ソリ、あるいは橇(そり)は、車輪ではなく刃や底面で滑走することによって移動する乗り物。英語では小さなものをsled、それより大きなものをsleigh、そして一番大きなものをsledgeと呼び分けている。
ソリは雪面や氷上など、摩擦の少ない場所で使われるが、濡らした芝生や人工芝などでも用いることができる。また滑らかに磨き上げた石を敷き詰めた上のように、ある程度滑らかな面の上であれば、用いることができる。
木製やプラスチック製、ダンボールなど紙製の一人乗りのソリは、玩具として使われており、丘を滑り降りるために使われる。
ソリは、牛や馬、犬などの家畜に牽引されて使われる。人力で押したり引いたりするソリは文化を問わず広く使われており、19世紀から20世紀の初頭にかけては、主にイギリスの探検隊によって極地方の探索に用いられていた。犬ぞりもロアルド・アムンゼンの他、多くの探検隊が使い、スノーモービルに取って代わられるまで、極地方の主要な交通手段であった。現在の探検家は、凧にソリを結びつけて風力で動かしている。
トロイカはロシア語で三頭立てのソリ、あるいは馬車のことである。これから、3人の人物による集団指導体制を指すこともある。

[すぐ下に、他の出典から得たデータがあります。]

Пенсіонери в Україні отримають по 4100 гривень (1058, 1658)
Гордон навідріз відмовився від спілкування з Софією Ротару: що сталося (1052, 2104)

サンタクロースの空を飛ぶソリは、同じく空を飛ぶトナカイが引っ張っている。しかし、空を飛んでしまうため、着地や出発の僅かな時間しかソリ本来の機能を果たしていない。飛行原理は不明であり、1954年以降、北アメリカ航空宇宙防衛司令部(North American Aerospace Defence Command)、通称ノーラッド(NORAD)の追跡を受けている。サンタクロースの出発を「偵察衛星で確認」、飛行を「レーダーで追跡」し、戦闘機をカナダのユーコンからメキシコのメキシコ・シティーまで飛ばして「サンタを追跡」する。その様子はWebサイトで、クリスマスイブの夜中から中継される。